------ Material for this task ------
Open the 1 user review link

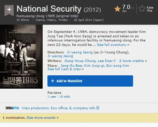(x=52, y=97)
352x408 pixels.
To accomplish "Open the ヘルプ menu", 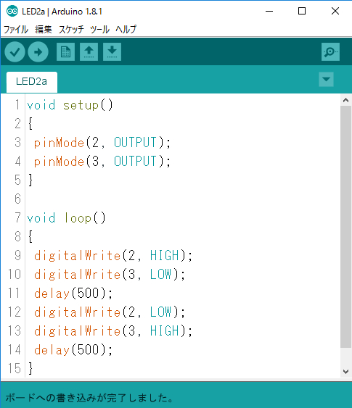I will (126, 30).
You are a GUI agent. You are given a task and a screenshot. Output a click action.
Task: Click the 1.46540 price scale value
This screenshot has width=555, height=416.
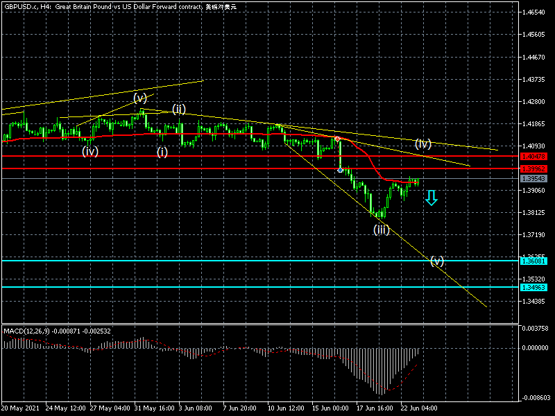(534, 12)
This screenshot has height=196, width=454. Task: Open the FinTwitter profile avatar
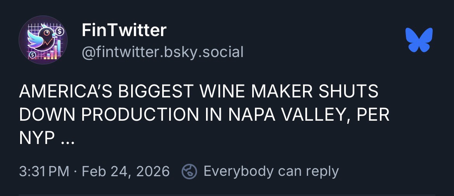(x=43, y=40)
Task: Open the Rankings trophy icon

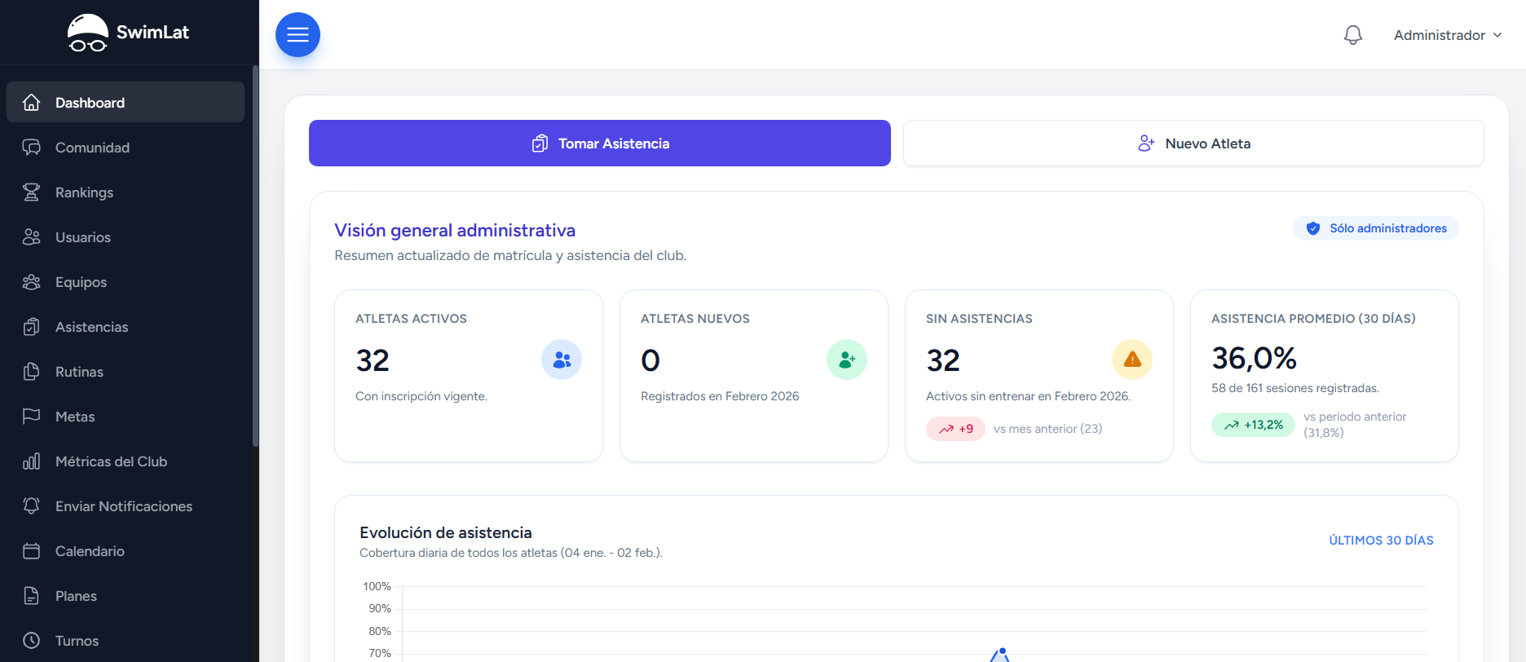Action: (x=32, y=192)

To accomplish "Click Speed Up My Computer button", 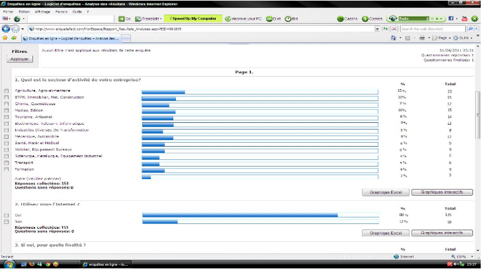I will pos(192,19).
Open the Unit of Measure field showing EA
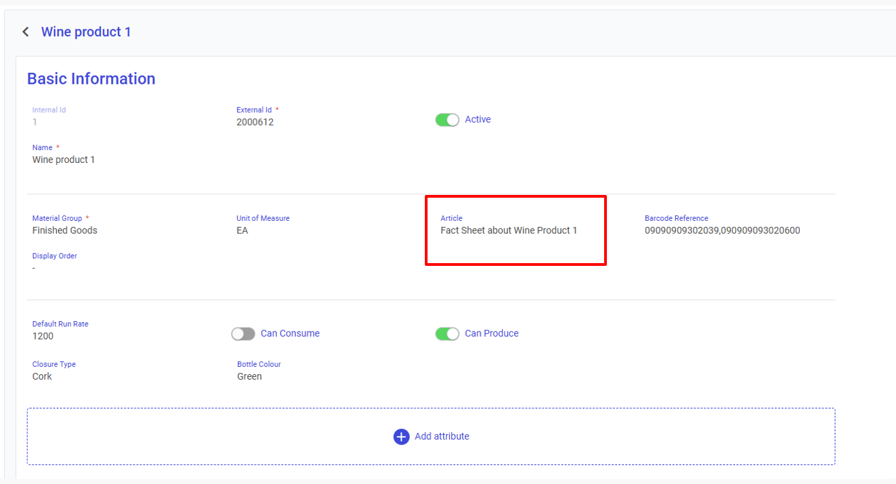Viewport: 896px width, 484px height. [242, 230]
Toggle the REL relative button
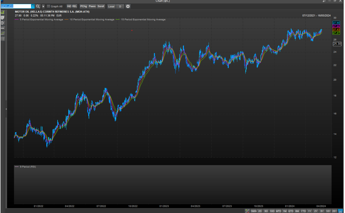This screenshot has height=213, width=345. tap(75, 6)
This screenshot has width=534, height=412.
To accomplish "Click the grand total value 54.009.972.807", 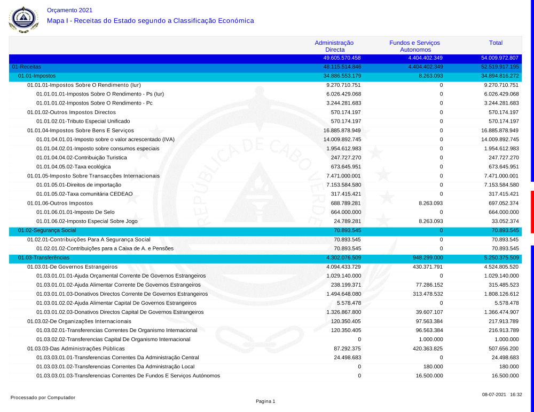I will pyautogui.click(x=500, y=58).
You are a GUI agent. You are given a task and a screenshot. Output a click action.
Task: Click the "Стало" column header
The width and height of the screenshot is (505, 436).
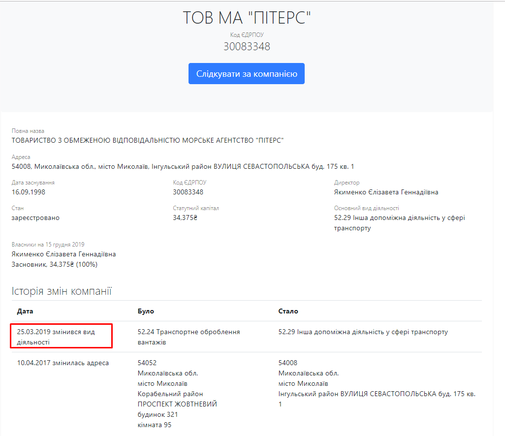tap(288, 311)
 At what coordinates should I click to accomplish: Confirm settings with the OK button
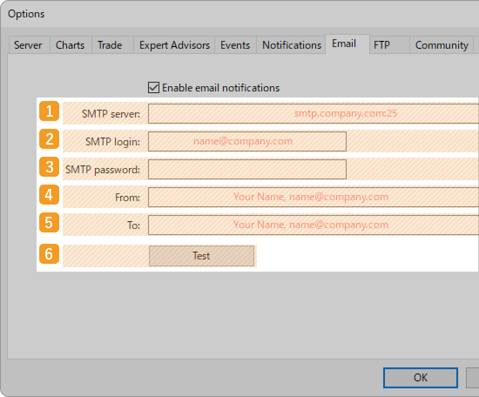[420, 377]
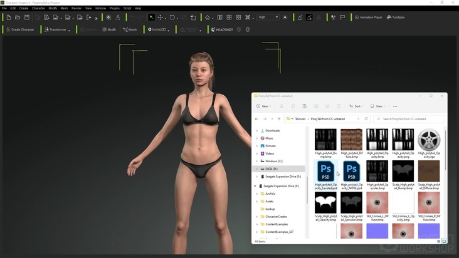The width and height of the screenshot is (459, 258).
Task: Toggle the Turntable view
Action: tap(396, 18)
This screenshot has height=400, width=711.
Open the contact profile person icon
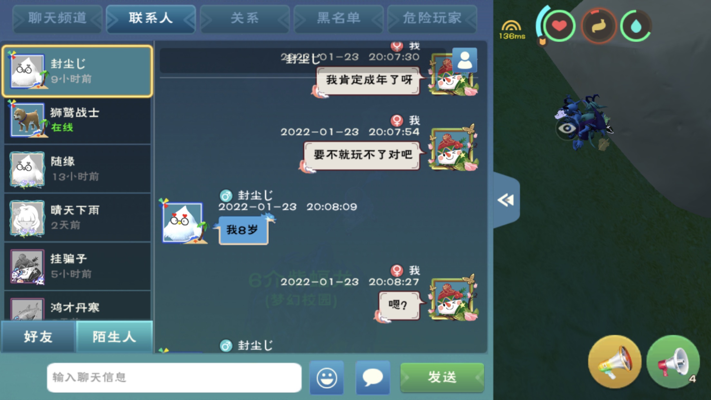(x=465, y=60)
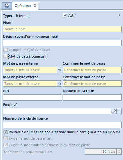Image resolution: width=123 pixels, height=160 pixels.
Task: Toggle Politique des mots de passe checkbox
Action: pyautogui.click(x=5, y=132)
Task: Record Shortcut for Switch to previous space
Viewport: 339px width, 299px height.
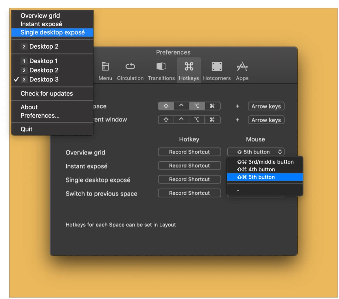Action: (x=189, y=193)
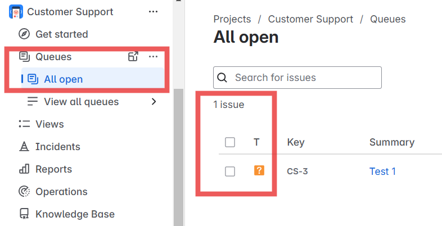The width and height of the screenshot is (442, 226).
Task: Open the Queues sidebar item
Action: tap(53, 57)
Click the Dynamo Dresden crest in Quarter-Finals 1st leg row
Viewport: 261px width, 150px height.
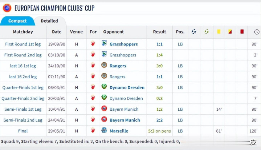click(x=104, y=87)
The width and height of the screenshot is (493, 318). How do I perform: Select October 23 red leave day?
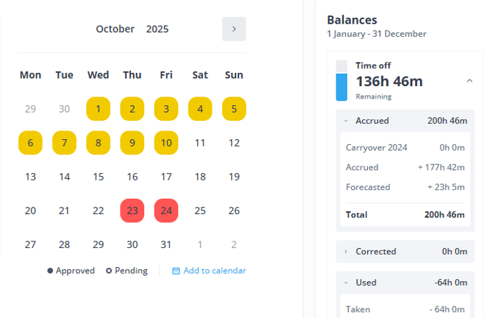point(132,211)
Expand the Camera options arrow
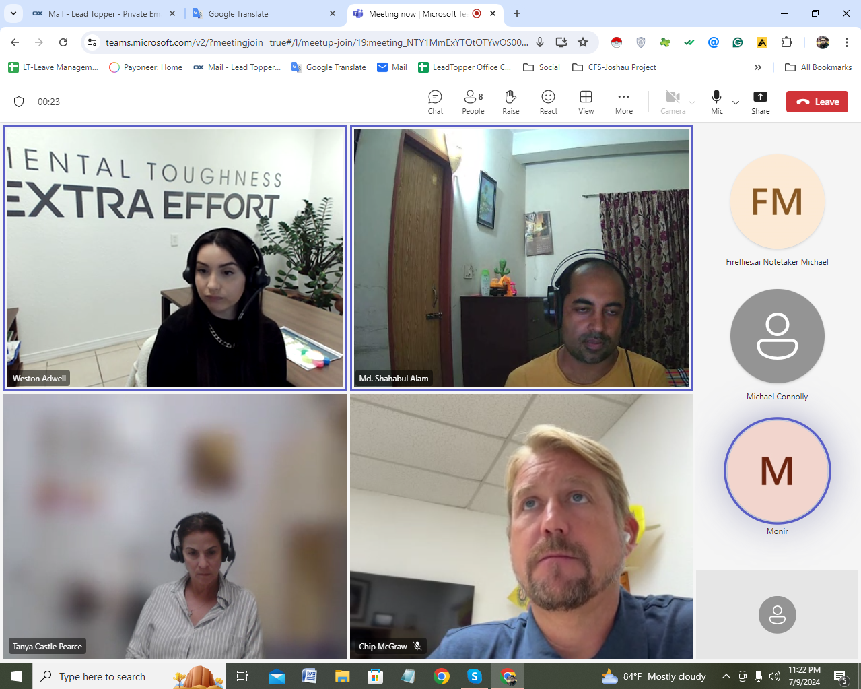This screenshot has height=689, width=861. pos(692,102)
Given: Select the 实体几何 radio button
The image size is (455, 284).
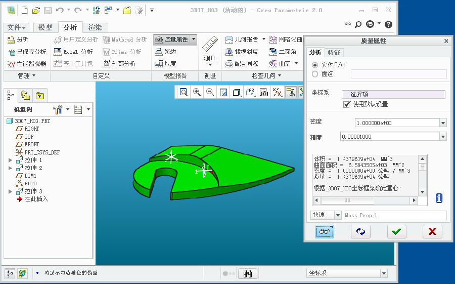Looking at the screenshot, I should pyautogui.click(x=315, y=65).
------
Skip the pictures; extract only the lines from the line with "The width and height of the screenshot is (505, 436)." through the final line of the material, exactly as they appear.

**Response box**
The width and height of the screenshot is (505, 436).
tap(288, 311)
 At what coordinates should I click to accomplish: Confirm settings with the OK button
[420, 377]
The width and height of the screenshot is (459, 258).
Task: Toggle the Turntable view
Action: tap(396, 18)
This screenshot has height=400, width=711.
Open the contact profile person icon
(x=465, y=60)
Image resolution: width=123 pixels, height=160 pixels.
Task: Toggle Politique des mots de passe checkbox
Action: pyautogui.click(x=5, y=132)
Task: Record Shortcut for Switch to previous space
Viewport: 339px width, 299px height.
Action: (x=189, y=193)
The width and height of the screenshot is (442, 226).
Task: Open the Queues sidebar item
Action: tap(53, 57)
Click the Dynamo Dresden crest in Quarter-Finals 1st leg row
Viewport: 261px width, 150px height.
click(x=104, y=87)
The width and height of the screenshot is (493, 318). How do I perform: Select October 23 red leave day?
point(132,211)
Expand the Camera options arrow
This screenshot has height=689, width=861. pos(692,102)
Given: Select the 实体几何 radio button
The image size is (455, 284).
Looking at the screenshot, I should pyautogui.click(x=315, y=65).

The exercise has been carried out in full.